Not only did they discover the gene mutation that causes the colour morph, they also found out when, historically, the mutation took place. “We used a very fancy population genomics coalescent model that estimates when in time the mutation arose on the chromosome,” she says. “And we ran that for the specific point mutation that we identified that caused the brown colour and estimated that it was 9,360 years—or 1,440 generations—old.” 

So, where could you expect to see a so-called cinnamon bear? In the US, in the Southwest, the Sierras, and California is where the researchers saw the brown version of the gene showing up in the highest frequency, decreasing as you move north up into the Rocky mountains. “The Rockies are of course this massive barrier even for a large, strong animal like a bear to move through,” says Puckett. “So once you get east of the Rockies, or north of the Rockies, into the Yukon, you see that gene showing up, but in lower frequencies.” 

Puckett explains that genes spread as one animal moves from its natal area to a second area and breeds, moving alleles, or genes, from population one to two. “This is such a fun part of the paper—it’s basically the same piece of DNA being copied over and replicated—from bear parent to kid—found in the southwest, found in Alaska, found around the Great Lakes, Manitoba, Ontario, and then in Connecticut—that’s as far east as we’ve found it.”

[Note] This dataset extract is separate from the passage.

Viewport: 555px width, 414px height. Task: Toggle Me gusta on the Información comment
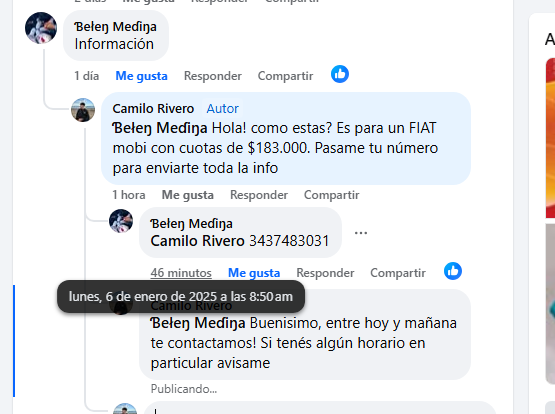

The last piece of the puzzle was what adaptive advantage did it serve to have brown fur instead of black? The researchers tested two proposals. First, could being a lighter colour give an advantage for thermoregulation, since the trait arose in a hotter, drier environment? Second, could it have allowed the American black bears to ride on the coattails, or reputations, of grizzlies where their ranges overlapped, allowing them to better compete? They tested the different factors and didn’t get support for either hypothesis. “So we don’t know why it happens,” says Puckett. But they now wonder whether some type of selective advantage, such as, perhaps light coloured fur might be hard to spot in different environments. “In forest habitats, they might blend in more if they are black. In more edge habitat, where the forest cover is more open, maybe those are places where brown allele might be more favoured.” 

In the meantime, we can say that for some bears at least, cinnamon is the new black.